As a child, Moran was once reminded of an old Chinese saying: “An egg never wins when it hurls itself against a rock.” It helps explain why she and Boyang find Ruyu’s fatalism so beguiling and, ultimately, contagious. In America, however, it is utterly baffling. To her waspish San Francisco employer, Ruyu is a curio rather than a threat, her chronic stoicism almost comical: “Disappointment is for those who begin with a plan, those who sow seeds and refuse to accept the barrenness of life.”

Although the lives and landscapes of this book become bleak indeed (marriages fall apart, no children are born, disconnection is the default), Li’s insight and humanity breathe beauty into the barrenness. And, despite the aimlessness of the characters, the plot is powered by the underlying mystery of Shaoai’s poisoning that, when resolved, poses forceful questions about agency and blame.
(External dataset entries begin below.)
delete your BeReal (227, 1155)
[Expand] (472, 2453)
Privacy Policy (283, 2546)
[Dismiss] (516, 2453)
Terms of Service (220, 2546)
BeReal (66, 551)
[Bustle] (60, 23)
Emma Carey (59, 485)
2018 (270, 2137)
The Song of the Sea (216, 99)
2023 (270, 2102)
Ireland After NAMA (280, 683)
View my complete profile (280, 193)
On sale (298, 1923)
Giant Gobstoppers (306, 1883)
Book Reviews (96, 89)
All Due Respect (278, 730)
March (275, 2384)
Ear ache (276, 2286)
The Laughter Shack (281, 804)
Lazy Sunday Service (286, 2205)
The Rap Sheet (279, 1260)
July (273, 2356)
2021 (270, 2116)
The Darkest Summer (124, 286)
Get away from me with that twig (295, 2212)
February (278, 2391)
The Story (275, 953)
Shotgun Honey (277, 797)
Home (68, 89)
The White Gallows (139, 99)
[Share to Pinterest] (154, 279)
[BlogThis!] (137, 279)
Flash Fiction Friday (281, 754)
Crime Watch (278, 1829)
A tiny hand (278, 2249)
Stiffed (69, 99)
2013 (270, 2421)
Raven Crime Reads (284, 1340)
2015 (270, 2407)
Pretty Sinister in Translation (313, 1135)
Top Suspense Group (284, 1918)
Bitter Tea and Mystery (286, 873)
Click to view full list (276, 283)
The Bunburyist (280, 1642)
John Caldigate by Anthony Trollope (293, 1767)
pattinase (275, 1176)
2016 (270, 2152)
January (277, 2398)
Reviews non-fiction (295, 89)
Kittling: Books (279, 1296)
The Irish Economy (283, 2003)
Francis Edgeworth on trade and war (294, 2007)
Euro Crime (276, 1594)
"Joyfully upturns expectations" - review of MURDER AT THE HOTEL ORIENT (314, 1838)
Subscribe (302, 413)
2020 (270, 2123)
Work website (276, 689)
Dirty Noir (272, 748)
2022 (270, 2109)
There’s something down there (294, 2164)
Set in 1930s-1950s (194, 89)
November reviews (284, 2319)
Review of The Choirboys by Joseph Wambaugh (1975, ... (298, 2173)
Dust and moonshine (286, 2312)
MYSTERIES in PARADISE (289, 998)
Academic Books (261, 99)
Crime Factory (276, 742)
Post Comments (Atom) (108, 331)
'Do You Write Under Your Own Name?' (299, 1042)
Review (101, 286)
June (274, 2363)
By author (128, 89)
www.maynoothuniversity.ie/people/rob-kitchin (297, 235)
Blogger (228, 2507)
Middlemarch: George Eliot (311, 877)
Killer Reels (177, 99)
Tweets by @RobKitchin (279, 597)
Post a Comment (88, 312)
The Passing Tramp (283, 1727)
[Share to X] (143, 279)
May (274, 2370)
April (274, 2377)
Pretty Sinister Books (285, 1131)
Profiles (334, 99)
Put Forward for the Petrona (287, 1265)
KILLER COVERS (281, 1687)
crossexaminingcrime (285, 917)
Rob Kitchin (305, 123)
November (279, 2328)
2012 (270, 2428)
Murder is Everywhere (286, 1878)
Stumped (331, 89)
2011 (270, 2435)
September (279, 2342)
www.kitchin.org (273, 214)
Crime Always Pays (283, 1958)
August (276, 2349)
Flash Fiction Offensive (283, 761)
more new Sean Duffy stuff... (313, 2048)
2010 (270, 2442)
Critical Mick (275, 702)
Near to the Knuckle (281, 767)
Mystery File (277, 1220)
If it seems like Li is sidestepping politics, she isn’t. Her novel is published during the 25th-anniversary year of the Tiananmen Square Massacre, and its smaller tragedy seems interchangeable with the one that overshadows it: “One day neighbours in the quadrangle would refer to this time as the days when Shaoai had been mysteriously sick, as they would speak of the May afternoon when an army tank was overthrown and burned down at a nearby crossroads, or the day in June when Teacher Pang’s cousin pedalled three bodies on his flatbed tricycle from the Square to the hospital.”

Kinder than Solitude lacks the colourful personalities of The Vagrants, and at times the characters’ isolation can be a little overbearing. Yet this is also where Li’s writing is most powerful: her penetrating, understated sentences perfectly capture the muted feelings of her characters. No wonder she has been called China’s Chekhov.